EXERCISE INPUT below:

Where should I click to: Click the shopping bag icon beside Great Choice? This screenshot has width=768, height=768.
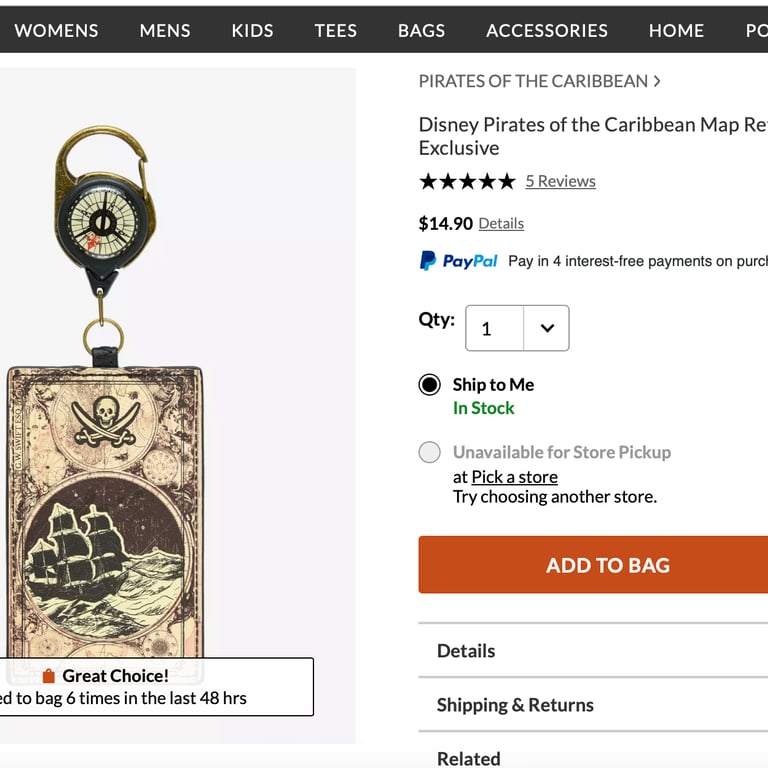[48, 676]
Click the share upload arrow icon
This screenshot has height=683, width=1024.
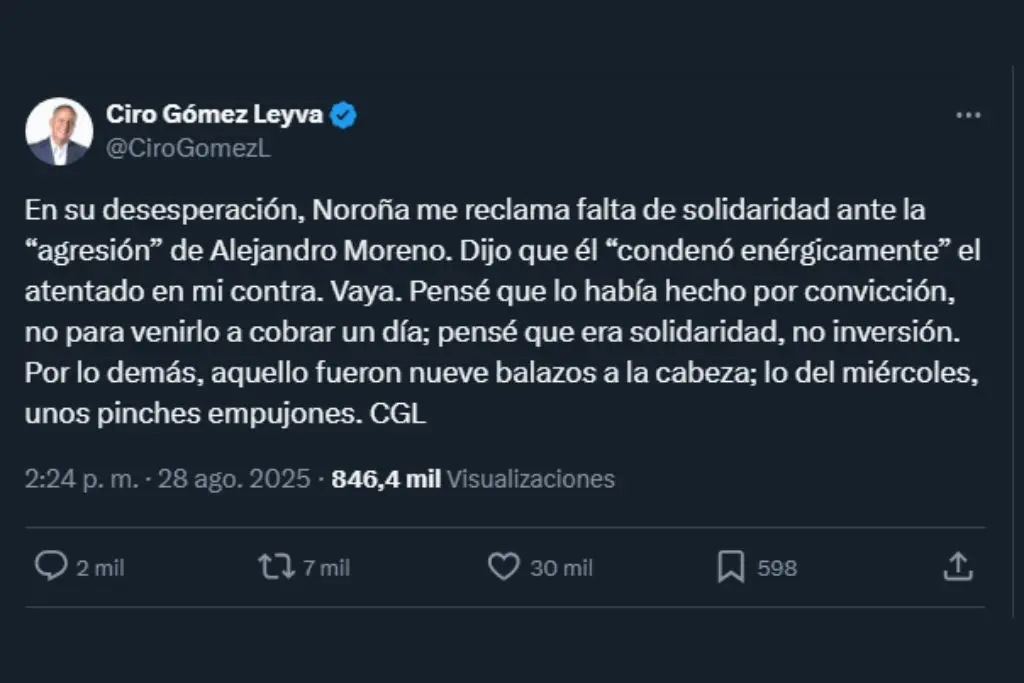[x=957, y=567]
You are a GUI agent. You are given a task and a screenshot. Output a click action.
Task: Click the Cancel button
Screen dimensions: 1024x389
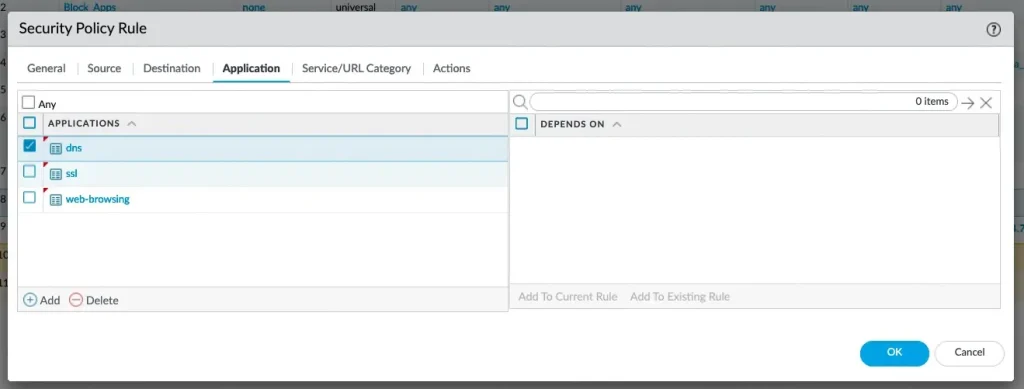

End of EXERCISE INPUT.

EXERCISE :: Print every line above exactly as given, but not the pictures.

TASK RESULT ::
Where should I click to: Click the shopping bag icon beside Great Choice? This screenshot has width=768, height=768.
[48, 676]
Click the share upload arrow icon
This screenshot has height=683, width=1024.
[x=957, y=567]
You are a GUI agent. You are given a task and a screenshot. Output a click action.
Task: Click the Cancel button
Screen dimensions: 1024x389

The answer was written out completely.